** BEGIN **

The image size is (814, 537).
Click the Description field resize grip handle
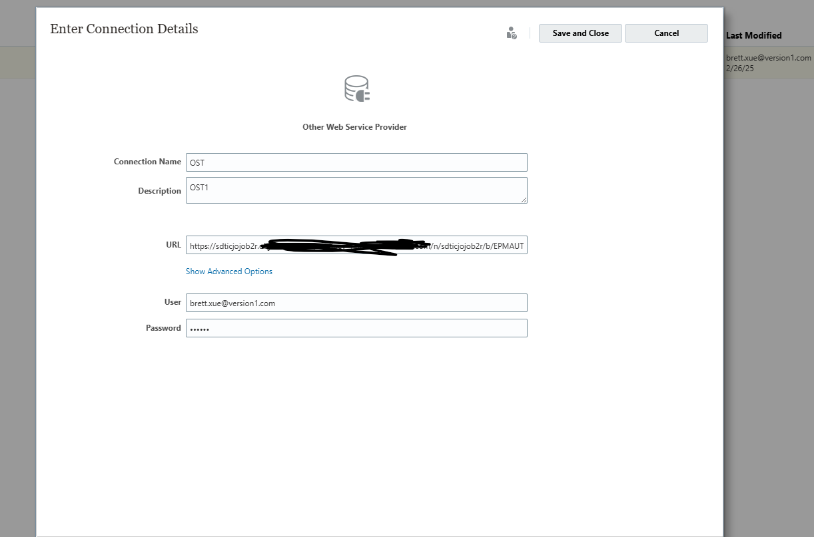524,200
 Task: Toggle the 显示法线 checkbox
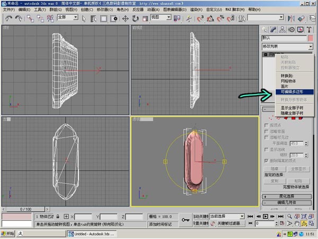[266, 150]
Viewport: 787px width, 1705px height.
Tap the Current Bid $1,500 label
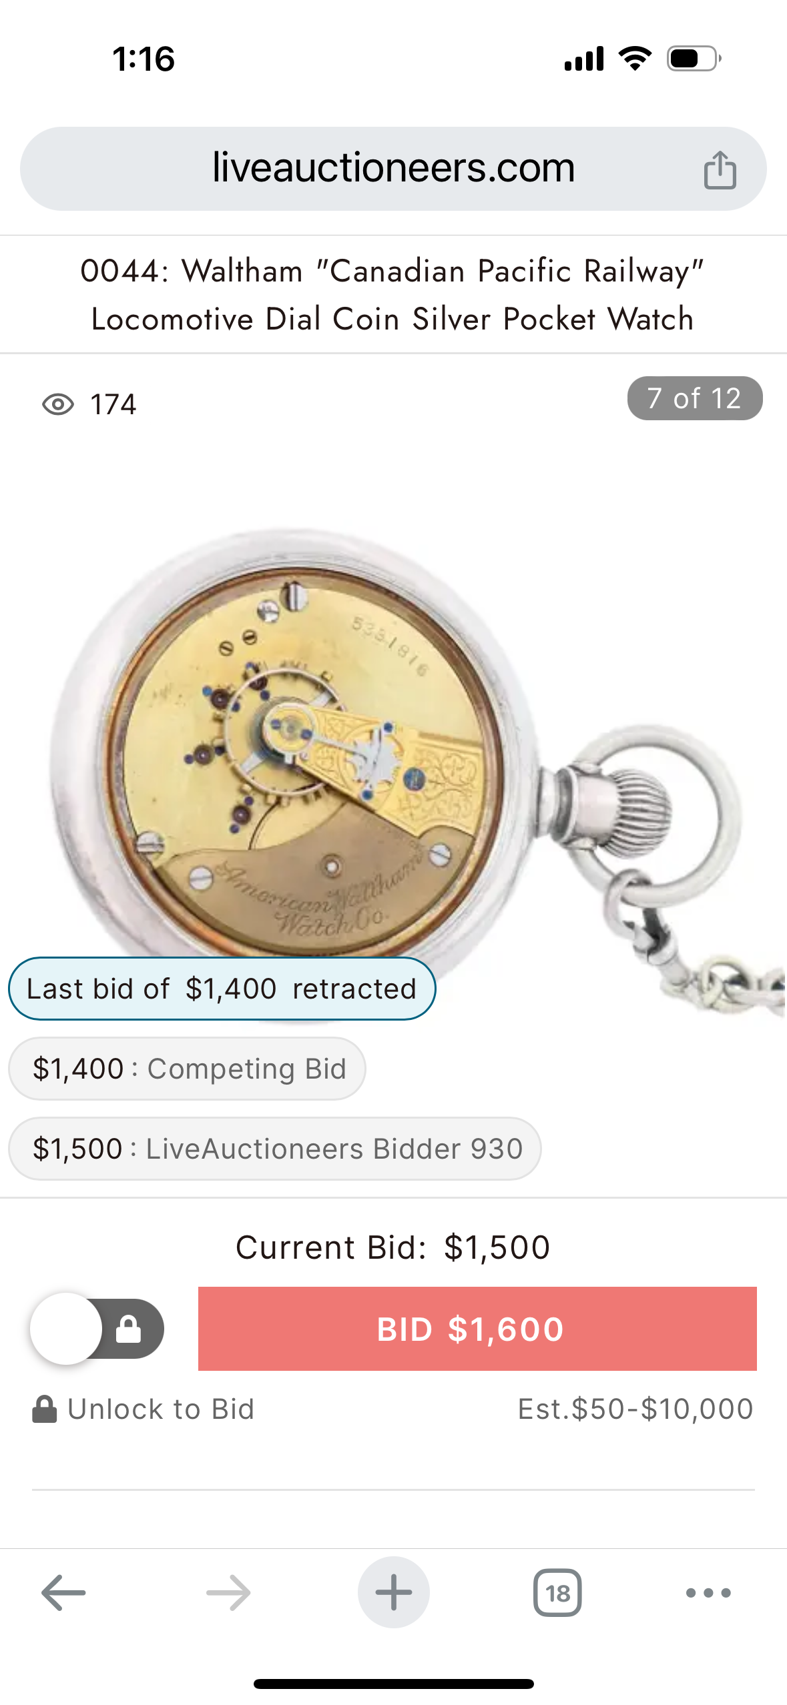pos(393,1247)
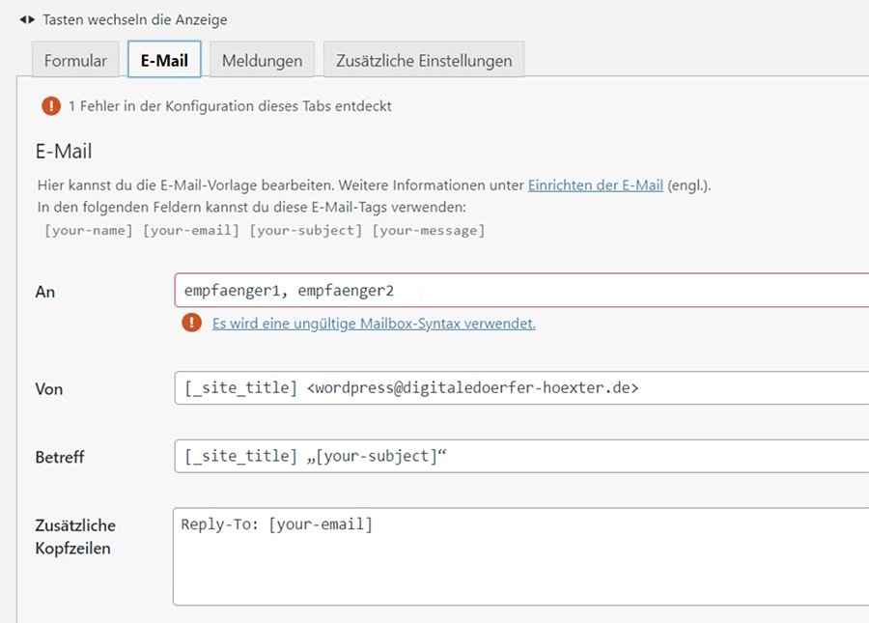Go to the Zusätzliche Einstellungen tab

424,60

** END **

Pull out the lines of the data above from the one containing "Task: Toggle the 显示法线 checkbox" through the end of the data, both ends included, and reproduce them word for word without the pictures.

§ **Solution to this task**
 Task: Toggle the 显示法线 checkbox
[266, 150]
Viewport: 787px width, 1705px height.
Tap the Current Bid $1,500 label
pos(393,1247)
Go to the Zusätzliche Einstellungen tab

424,60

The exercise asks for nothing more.